No criminal charges have been brought against any of the men, despite numerous written threats of prosecution. Their finances appear to have been frozen by executive action under anti-terrorist legislation. This is yet a further glaring example of the use of “anti-terror” powers against people who are not remotely terrorist.
More whistleblowers have been jailed under Obama than under all previous US Presidents combined. Even so, the US authorities seem wary of the publicity that might surround prosecution of these servicemen, who only spoke of the effect upon their own health of having repeatedly to carry out heartless and often untargeted killings.
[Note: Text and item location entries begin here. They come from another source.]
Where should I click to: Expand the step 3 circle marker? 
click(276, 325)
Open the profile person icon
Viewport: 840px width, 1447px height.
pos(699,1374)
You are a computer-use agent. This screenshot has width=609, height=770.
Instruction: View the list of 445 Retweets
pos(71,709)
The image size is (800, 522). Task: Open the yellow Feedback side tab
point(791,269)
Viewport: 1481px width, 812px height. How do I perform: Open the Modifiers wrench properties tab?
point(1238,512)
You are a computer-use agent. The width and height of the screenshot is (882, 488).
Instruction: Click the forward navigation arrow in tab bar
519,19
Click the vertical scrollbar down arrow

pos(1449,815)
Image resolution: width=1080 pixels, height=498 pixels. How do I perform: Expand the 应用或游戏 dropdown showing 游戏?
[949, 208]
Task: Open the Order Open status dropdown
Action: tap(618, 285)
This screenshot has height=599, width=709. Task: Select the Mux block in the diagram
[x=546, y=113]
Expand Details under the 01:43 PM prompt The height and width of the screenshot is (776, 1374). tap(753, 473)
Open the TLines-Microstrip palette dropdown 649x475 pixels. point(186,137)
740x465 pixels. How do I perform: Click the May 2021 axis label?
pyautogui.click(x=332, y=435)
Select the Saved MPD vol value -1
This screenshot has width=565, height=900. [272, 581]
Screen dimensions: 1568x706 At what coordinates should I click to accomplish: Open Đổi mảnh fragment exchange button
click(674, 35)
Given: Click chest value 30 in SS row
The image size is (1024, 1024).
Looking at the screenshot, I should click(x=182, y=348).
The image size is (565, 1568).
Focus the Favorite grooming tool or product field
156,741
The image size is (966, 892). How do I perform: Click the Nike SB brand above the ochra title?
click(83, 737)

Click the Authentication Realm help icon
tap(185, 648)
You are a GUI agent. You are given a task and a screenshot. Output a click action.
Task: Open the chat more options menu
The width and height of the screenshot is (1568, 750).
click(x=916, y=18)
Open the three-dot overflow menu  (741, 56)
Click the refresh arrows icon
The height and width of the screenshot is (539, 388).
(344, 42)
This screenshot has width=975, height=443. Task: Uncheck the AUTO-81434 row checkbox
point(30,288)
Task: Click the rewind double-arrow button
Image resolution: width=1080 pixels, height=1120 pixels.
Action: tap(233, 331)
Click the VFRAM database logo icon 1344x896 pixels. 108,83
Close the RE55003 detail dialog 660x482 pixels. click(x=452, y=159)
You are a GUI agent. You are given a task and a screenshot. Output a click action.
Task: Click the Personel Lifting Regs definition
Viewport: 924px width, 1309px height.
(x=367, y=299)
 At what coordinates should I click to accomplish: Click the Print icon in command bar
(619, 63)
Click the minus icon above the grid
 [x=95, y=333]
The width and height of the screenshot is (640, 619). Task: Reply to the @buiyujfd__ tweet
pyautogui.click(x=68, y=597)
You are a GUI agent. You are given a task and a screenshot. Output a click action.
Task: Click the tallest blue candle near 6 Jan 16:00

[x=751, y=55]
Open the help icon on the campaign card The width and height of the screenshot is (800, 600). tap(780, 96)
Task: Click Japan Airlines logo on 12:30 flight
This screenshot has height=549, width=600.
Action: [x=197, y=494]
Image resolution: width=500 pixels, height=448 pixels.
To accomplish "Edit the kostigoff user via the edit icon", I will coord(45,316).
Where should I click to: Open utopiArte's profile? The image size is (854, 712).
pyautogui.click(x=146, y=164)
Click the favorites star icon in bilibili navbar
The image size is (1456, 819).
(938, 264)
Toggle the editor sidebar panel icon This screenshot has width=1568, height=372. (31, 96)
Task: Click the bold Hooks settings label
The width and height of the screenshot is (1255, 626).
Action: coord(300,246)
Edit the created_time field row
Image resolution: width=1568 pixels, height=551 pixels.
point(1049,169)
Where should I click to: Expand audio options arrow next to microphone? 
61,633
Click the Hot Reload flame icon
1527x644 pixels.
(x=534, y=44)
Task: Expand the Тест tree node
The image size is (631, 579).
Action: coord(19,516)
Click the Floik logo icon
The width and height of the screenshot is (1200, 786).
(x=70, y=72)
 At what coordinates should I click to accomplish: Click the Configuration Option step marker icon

So their lives are being destroyed in other ways. You will forgive me for recalling that I know how they feel because I have been through just the same thing myself.
When I blew the whistle on UK complicity in torture and extraordinary rendition, I received numerous written threats from the FCO under the Official Secrets Act, and for a while I lived in daily expectation of arrest. Still more hurtful were the constant denials from Jack Straw and his repeated assertion that the UK was never complicit in torture, that there was no such thing as extraordinary rendition, together with the frequent imputations to journalists and politicians that I was in poor mental health and an alcoholic. I never had my bank account suspended, but there were interventions with prospective employers that prevented my getting another job.
Still, I had it easy. Chelsea Manning will celebrate her birthday in jail on 17 December.
It is worth recalling what these drone operators told us:
Bryant said the killing of civilians by drone is exacerbating the problem of terrorism. “We kill four and create 10 [militants],” Bryant said. “If you kill someone’s father, uncle or brother who had nothing to do with anything, their families are going to want revenge.”
The Obama administration has gone to great lengths to keep details of the drone program secret, but in their statements today the former operators opened up about the culture that has developed among those responsible for carrying it out. Haas said operators become acculturated to denying the humanity of the people on their targeting screens. “There was a much more detached outlook about who these people were we were monitoring,” he said. “Shooting was something to be lauded and something we should strive for.”
The deaths of children and other non-combatants in strikes was rationalized by many drone operators, Haas said. As a flight instructor, Haas claimed to have been non-judicially reprimanded by his superiors for failing a student who had expressed “bloodlust,” an overwhelming eagerness to kill.
Haas also described widespread alcohol and drug abuse among drone pilots. Drone operators, he said, would frequently get intoxicated using bath salts and synthetic marijuana to avoid possible drug testing and in an effort to “bend that reality and try to picture yourself not being there.” Haas said that he knew at least a half-dozen people in his unit who were using bath salts and that drug use had “impaired” them during missions.